● **Work to be completed**
Write out the full set of records exactly. Any pictures in them do not belong in the copy.

(Stored data)
╭──

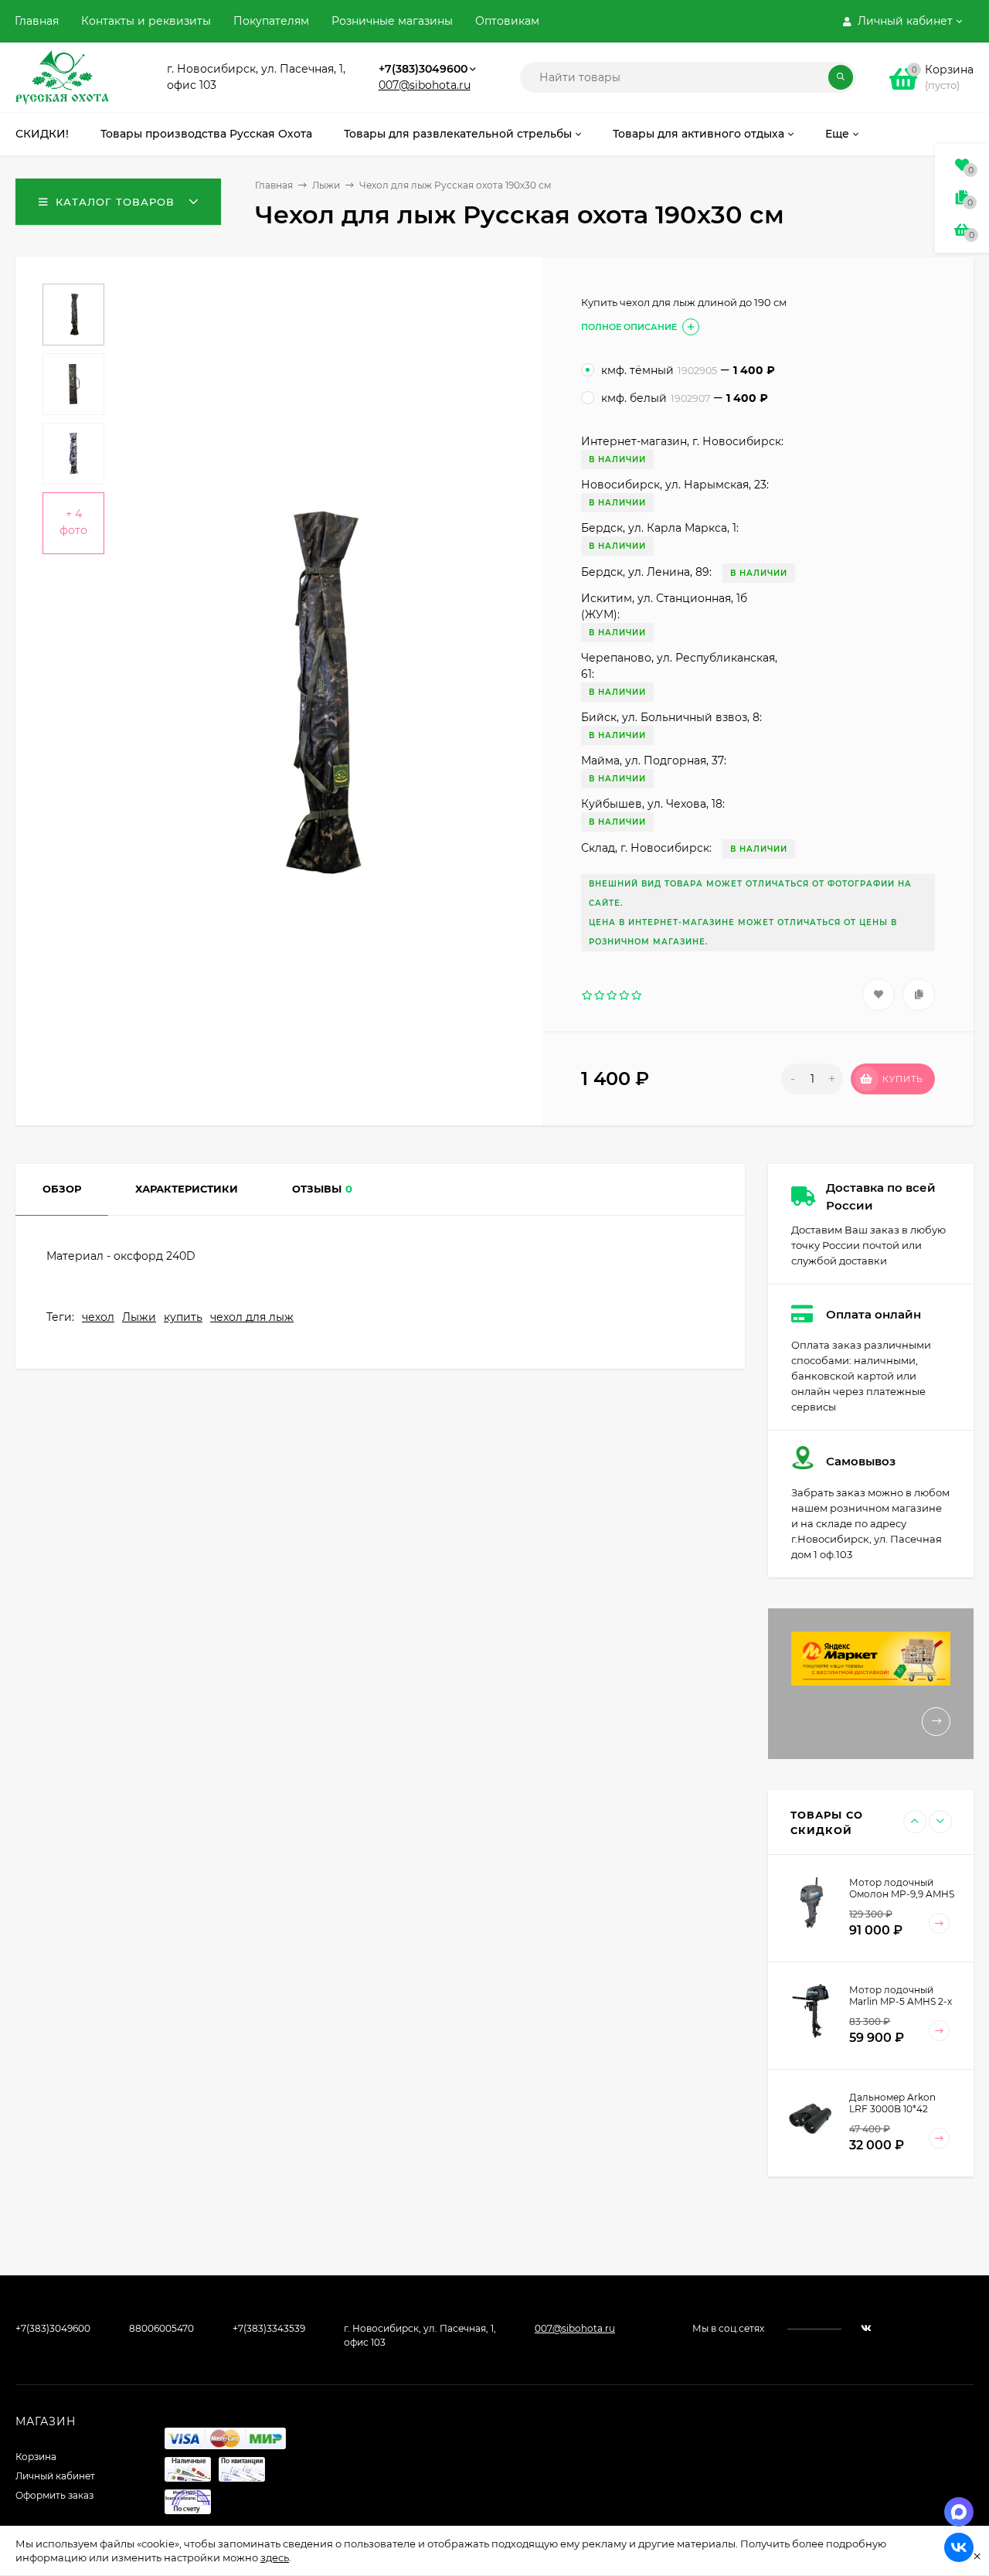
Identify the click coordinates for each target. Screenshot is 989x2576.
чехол (98, 1317)
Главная (37, 21)
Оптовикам (507, 21)
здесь (274, 2557)
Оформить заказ (54, 2495)
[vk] (866, 2328)
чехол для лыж (252, 1317)
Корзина (35, 2456)
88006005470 (161, 2328)
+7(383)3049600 (423, 69)
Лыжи (326, 185)
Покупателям (271, 21)
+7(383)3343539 (269, 2328)
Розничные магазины (392, 21)
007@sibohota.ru (425, 85)
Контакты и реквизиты (146, 21)
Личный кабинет (55, 2476)
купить (183, 1317)
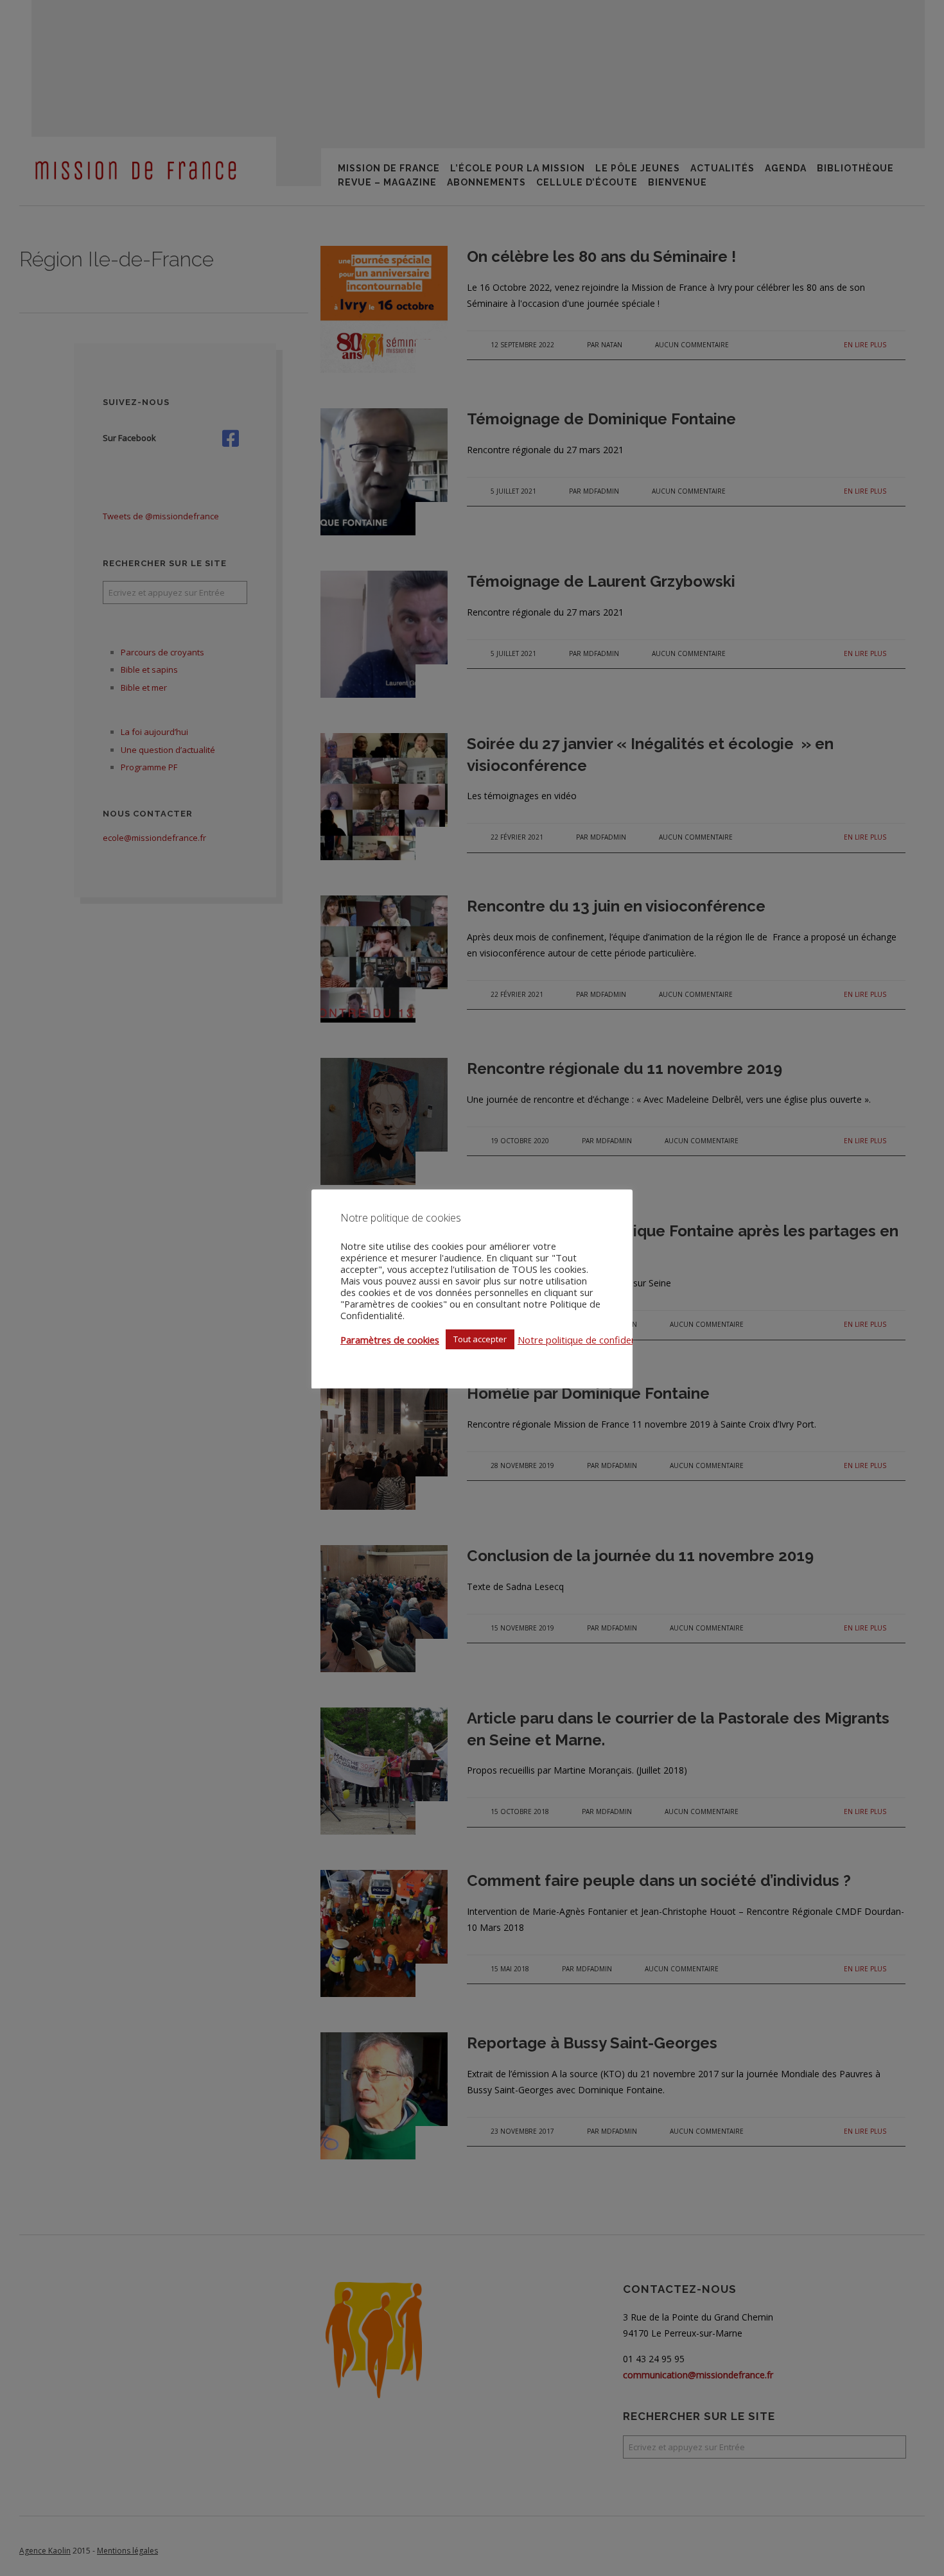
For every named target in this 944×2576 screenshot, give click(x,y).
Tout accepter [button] (480, 1339)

╰──

● **Answer space**
Identify the click coordinates for each target. Screenshot is 989x2576.
чехол (98, 1317)
Главная (37, 21)
Оптовикам (507, 21)
здесь (274, 2557)
Оформить заказ (54, 2495)
[vk] (866, 2328)
чехол для лыж (252, 1317)
Корзина (35, 2456)
88006005470 (161, 2328)
+7(383)3049600 (423, 69)
Лыжи (326, 185)
Покупателям (271, 21)
+7(383)3343539 (269, 2328)
Розничные магазины (392, 21)
007@sibohota.ru (425, 85)
Контакты и реквизиты (146, 21)
Личный кабинет (55, 2476)
купить (183, 1317)
For every named target in this 944×2576 screenshot, give click(x,y).
Tout accepter [button] (480, 1339)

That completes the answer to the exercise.